**About this task:**
A word-for-word retyping of the listing is the goal.

**Given information:**
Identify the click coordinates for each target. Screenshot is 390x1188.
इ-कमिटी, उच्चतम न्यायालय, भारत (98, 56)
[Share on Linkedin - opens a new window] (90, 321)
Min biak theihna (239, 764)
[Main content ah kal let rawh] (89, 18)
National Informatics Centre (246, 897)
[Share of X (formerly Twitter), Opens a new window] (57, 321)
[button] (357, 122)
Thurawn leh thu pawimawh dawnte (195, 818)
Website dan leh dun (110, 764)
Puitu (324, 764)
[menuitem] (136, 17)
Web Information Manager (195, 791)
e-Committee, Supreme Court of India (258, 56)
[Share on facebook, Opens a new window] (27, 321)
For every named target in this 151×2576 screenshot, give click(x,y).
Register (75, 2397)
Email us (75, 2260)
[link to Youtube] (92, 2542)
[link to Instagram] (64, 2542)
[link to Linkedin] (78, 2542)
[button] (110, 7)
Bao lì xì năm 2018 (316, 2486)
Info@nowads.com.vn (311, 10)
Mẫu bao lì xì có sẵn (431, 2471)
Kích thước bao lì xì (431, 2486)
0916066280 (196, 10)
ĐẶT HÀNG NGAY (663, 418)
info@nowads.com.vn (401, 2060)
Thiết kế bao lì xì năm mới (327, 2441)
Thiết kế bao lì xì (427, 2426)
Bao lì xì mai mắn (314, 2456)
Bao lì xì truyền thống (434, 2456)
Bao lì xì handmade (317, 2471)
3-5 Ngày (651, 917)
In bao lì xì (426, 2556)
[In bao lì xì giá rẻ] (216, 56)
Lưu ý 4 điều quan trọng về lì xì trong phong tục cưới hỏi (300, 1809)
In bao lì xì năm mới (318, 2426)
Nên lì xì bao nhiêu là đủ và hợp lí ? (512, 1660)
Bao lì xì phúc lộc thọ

**Response to this exercise:**
Identify the click coordinates for each target. Screenshot is 390x1188.
इ-कमिटी, उच्चतम न्यायालय, भारत (98, 56)
[Share on Linkedin - opens a new window] (90, 321)
Min biak theihna (239, 764)
[Main content ah kal let rawh] (89, 18)
National Informatics Centre (246, 897)
[Share of X (formerly Twitter), Opens a new window] (57, 321)
[button] (357, 122)
Thurawn leh thu pawimawh dawnte (195, 818)
Website dan leh dun (110, 764)
Puitu (324, 764)
[menuitem] (136, 17)
Web Information Manager (195, 791)
e-Committee, Supreme Court of India (258, 56)
[Share on facebook, Opens a new window] (27, 321)
For every named target in this 151×2576 screenshot, give click(x,y).
Register (75, 2397)
Email us (75, 2260)
[link to Youtube] (92, 2542)
[link to Instagram] (64, 2542)
[link to Linkedin] (78, 2542)
[button] (110, 7)
Bao lì xì năm 2018 (316, 2486)
Info@nowads.com.vn (311, 10)
Mẫu bao lì xì có sẵn (431, 2471)
Kích thước bao lì xì (431, 2486)
0916066280 (196, 10)
ĐẶT HÀNG NGAY (663, 418)
info@nowads.com.vn (401, 2060)
Thiết kế bao lì xì năm mới (327, 2441)
Thiết kế bao lì xì (427, 2426)
Bao lì xì mai mắn (314, 2456)
Bao lì xì truyền thống (434, 2456)
Bao lì xì handmade (317, 2471)
3-5 Ngày (651, 917)
In bao lì xì (426, 2556)
[In bao lì xì giá rẻ] (216, 56)
Lưu ý 4 điều quan trọng về lì xì trong phong tục cưới hỏi (300, 1809)
In bao lì xì năm mới (318, 2426)
Nên lì xì bao nhiêu là đủ và hợp lí ? (512, 1660)
Bao lì xì phúc lộc thọ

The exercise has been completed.